The push for removing formaldehyde to which the Times referred was not a recent occurrence: it had occurred as early as 2012, according to a Scientific American article. Moreover, Johnson & Johnson expressed at the time that the reason behind their reformulation was entirely rooted in implicitly baseless consumer fears:
Johnson & Johnson pledged last August [2012] to eliminate formaldehyde, parabens, triclosan and phthalates from all baby products. For adult products, it has removed triclosan and phthalates, but will keep using three parabens, and use formaldehyde in exceptional cases where other preservatives wouldn't work, according to the company’s new policy.
Driving Johnson & Johnson's initiative is the consumer. In recent years, its customers have been asking questions about chemicals in the products, said Samantha Lucas, a corporate spokeswoman, in an interview from its New Brunswick, N.J., headquarters.
"We've been replying with evidence of the science that ensures safety. Now we have to go beyond science and be responsive to our consumers because it's really about their peace of mind,” she said.
A 3 March 2014 Slate piece on "chemophobia" titled "No More Formaldehyde Baby Shampoo: How Chemophobia Made Johnson & Johnson Reformulate Its Product" examined how social media users spread outsized fears about common and non-harmful ingredients:
So why did Johnson & Johnson remove quaternium-15 if it’s safe? ... [E]very minute of every day on every inch of this planet, formaldehyde is all around you and inside you. Always.
Yet we’re not all dropping dead from cancer. That’s thanks to one of the most fundamental principles of toxicology: The dose makes the poison. “Unfortunately, all molecules are potentially toxic,” says American University chemist Matthew Hartings. “Toxicity is not just about the molecule but is about both the molecule and its concentration.”

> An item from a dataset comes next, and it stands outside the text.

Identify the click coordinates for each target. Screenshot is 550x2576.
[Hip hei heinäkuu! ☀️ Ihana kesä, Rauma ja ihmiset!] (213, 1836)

The concern about formaldehyde in personal care products reveals a bit of chemophobia, which Dartmouth chemistry professor Gordon Gribble defines as “an irrational fear of chemicals based on ignorance of the facts.” He says, “people don’t know how small molecules are, and they believe that single molecules of some chemical pose a health threat.”
The article also noted that formaldehyde occurs naturally in fruits and vegetables, and that any link between formaldehyde and cancer hinged on exposure that included inhalation and involved both long-term and large-quantity usage:
In fact, the only studies that link formaldehyde to cancer are related to humans inhaling it, and inhaling large amounts of it. Funeral industry professionals with more than 34 years of experience or who had performed more than 500 embalmings and factory workers who spent years working around formaldehyde before the 1990s had higher risks for leukemia and Hodgkin’s lymphoma. The amount of exposure required to cause cancer is so high that other studies of factory workers have been inconclusive.
Formaldehyde occurs naturally in common fruits and vegetables (even organic ones). “Unless people calling for removal of quaternium-15 are also keeping their children from eating apples and french fries,” Hartings says, “I think their activism might be misplaced.”
Finally, a larger point of diminishing returns exists when it comes to "chemicals" (primarily of the preservative type) and consumer safety. Personal care products formulated without the use of common preservatives are not without attendant health risks of their own, as grooming formulations of that type are more susceptible to becoming compromised (such as by the growth of mold) in the absence preservatives.
So while it's true Johnson & Johnson reformulated its products due to growing consumer "chemophobia," the decision was driven by a marketing initiative and not a proven health safety issue. Moreover, the reformulations were announced in 2012 and completed in late 2013; they were not at all recent by September 2015.